Makes 20 minis, each with approximately 39 calories, 1.6 grams fat, 3.2 grams carbs, 2 grams protein
5 oz by weight of elbow macaroni
1 TBSP melted butter, plus more for prepping the muffin pan
2 TBSP packaged grated Parmesan cheese (you know, the kind in the plastic container with the green label)
1 TBSP plus 1 tsp AP flour
½ cup 1% milk
½ cup finely grated low fat cheddar cheese
2 slices 2% American cheese torn into strips
1 large egg yolk
¼ tsp smoked paprika plus more for final sprinkle
¼ cup finely grated Parmigiano-Reggiano cheese (from a block of good aged cheese)
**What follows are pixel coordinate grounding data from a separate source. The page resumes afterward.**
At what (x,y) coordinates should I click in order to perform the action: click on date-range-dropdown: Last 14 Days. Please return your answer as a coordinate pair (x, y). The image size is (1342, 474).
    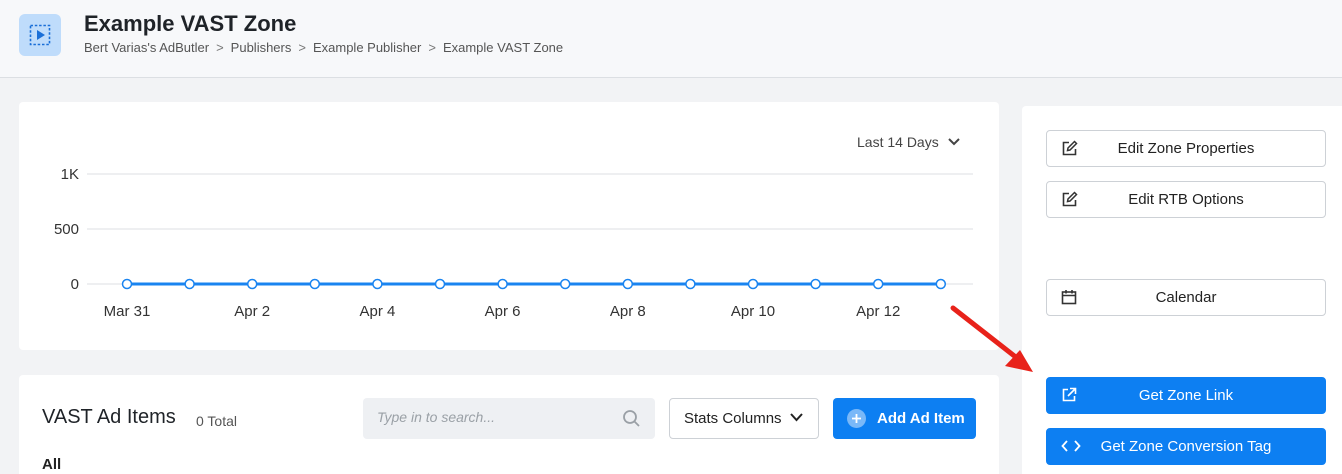
    Looking at the image, I should click on (909, 142).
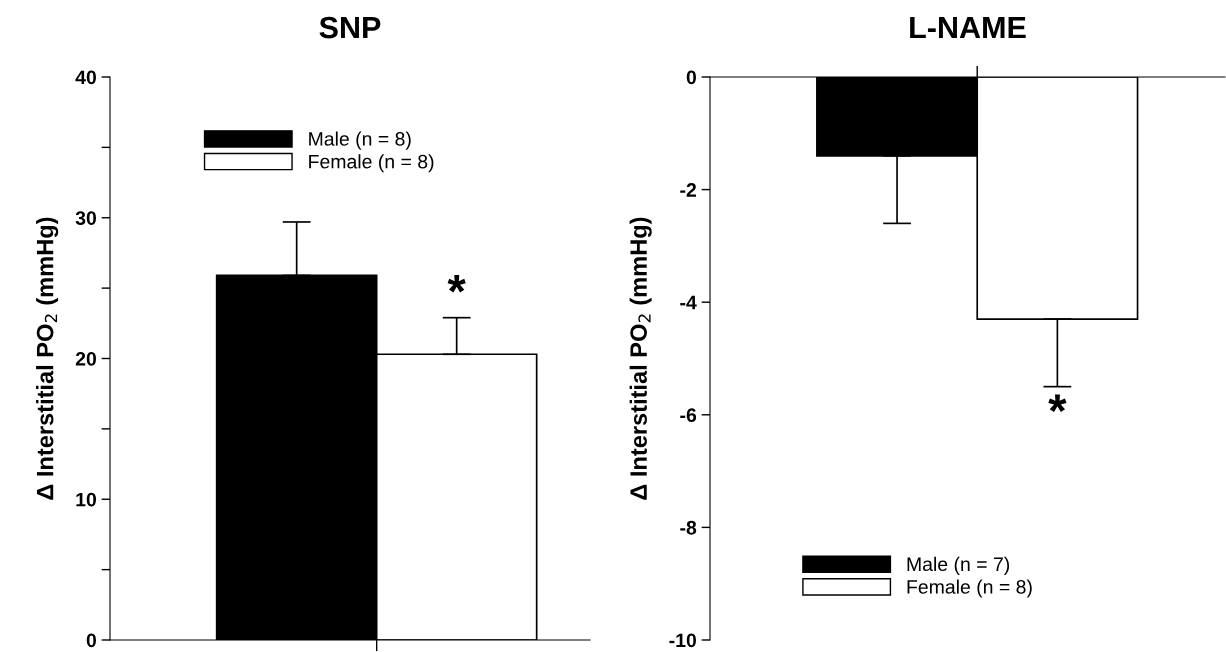 This screenshot has height=652, width=1226. What do you see at coordinates (360, 140) in the screenshot?
I see `legend-label: Male (n = 8)` at bounding box center [360, 140].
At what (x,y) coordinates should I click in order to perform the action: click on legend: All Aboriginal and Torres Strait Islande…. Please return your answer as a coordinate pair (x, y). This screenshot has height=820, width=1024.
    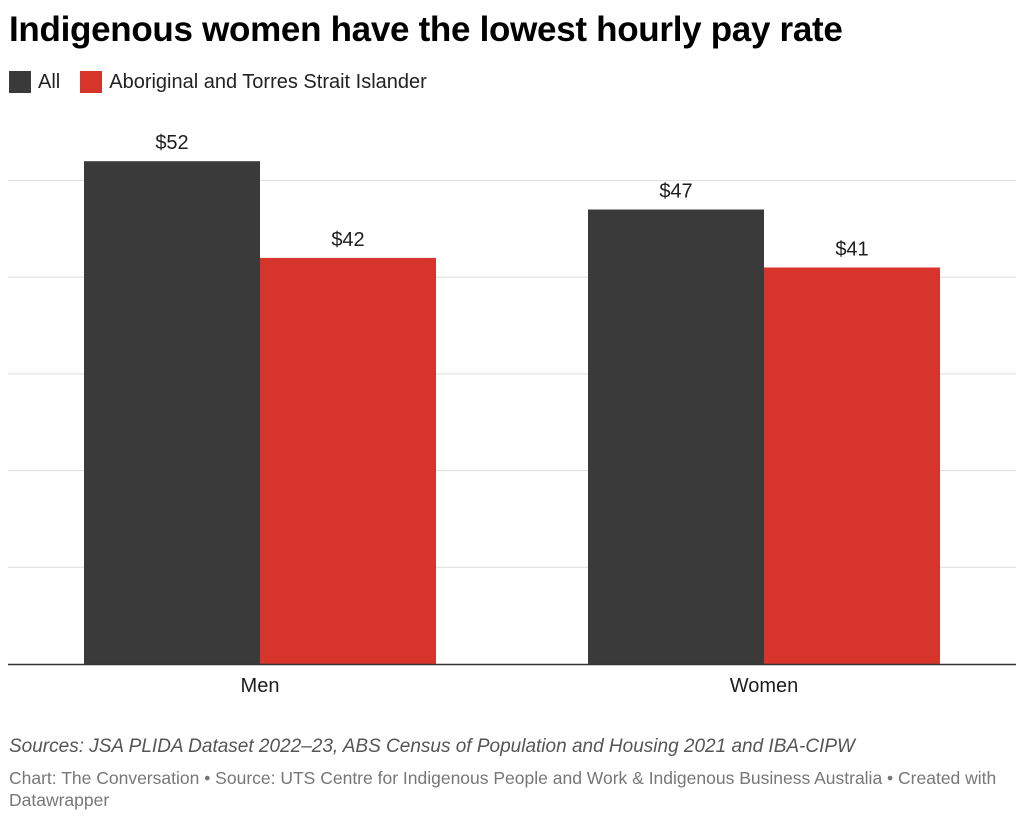
    Looking at the image, I should click on (228, 82).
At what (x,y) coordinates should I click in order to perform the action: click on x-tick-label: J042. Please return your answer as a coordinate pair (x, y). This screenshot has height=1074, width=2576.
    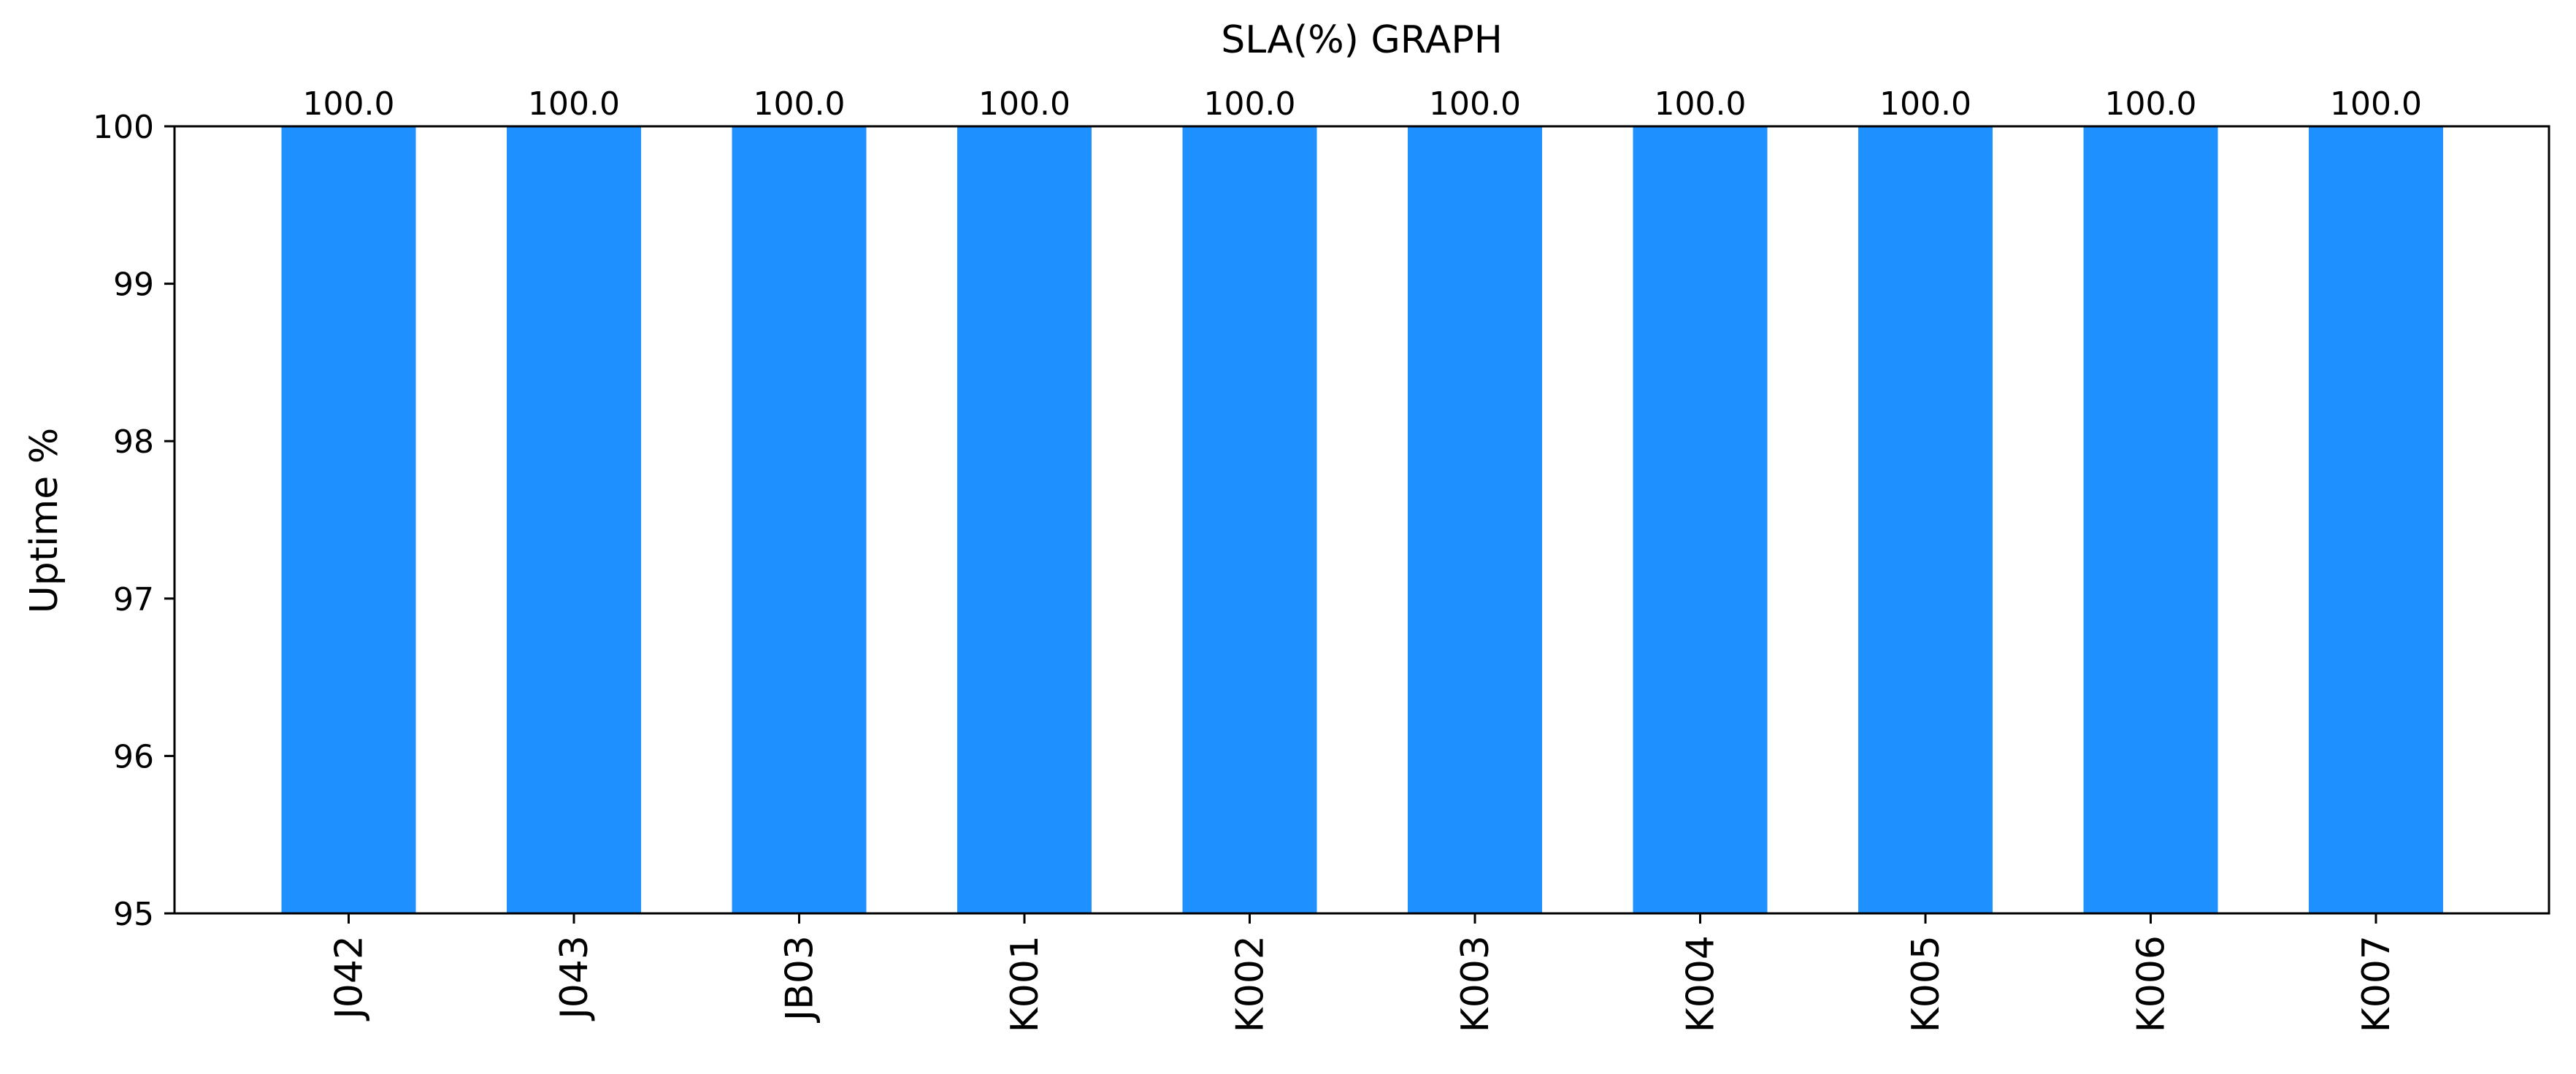
    Looking at the image, I should click on (350, 978).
Cook macaroni per package directions in salted water until al dente. Drain in colander. Preheat oven to 425 degrees. Brush mini muffin pan with melted butter and sprinkle with packaged grated Parmesan. Shake out excess.
In same saucepan you cooked macaroni in, melt 1 TBSP butter and whisk in the flour over medium-medium high heat. Cook whisking regularly for 2 minutes. Whisk in the milk and bring to gentle boil (keep whisking).
Add in the cheddar and American cheeses and whisk until melted. Remove from heat and stir in the egg yolk and paprika (if you haven’t tried smoked paprika-get some-it is wonderful). Fold in the macaroni and stir well to coat with cheese sauce.
Spoon into muffin tin, packing as you go-you want them to come out whole so smoosh them well. Sprinkle the tops with grated Parmigiano-Reggiano.
Bake in the middle of the oven for 15 minutes or until sizzling. Sprinkle with paprika. Cool in pan for 10 minutes. Run a sharp knife around the edges and remove gently with 2 spoons. Plate and serve.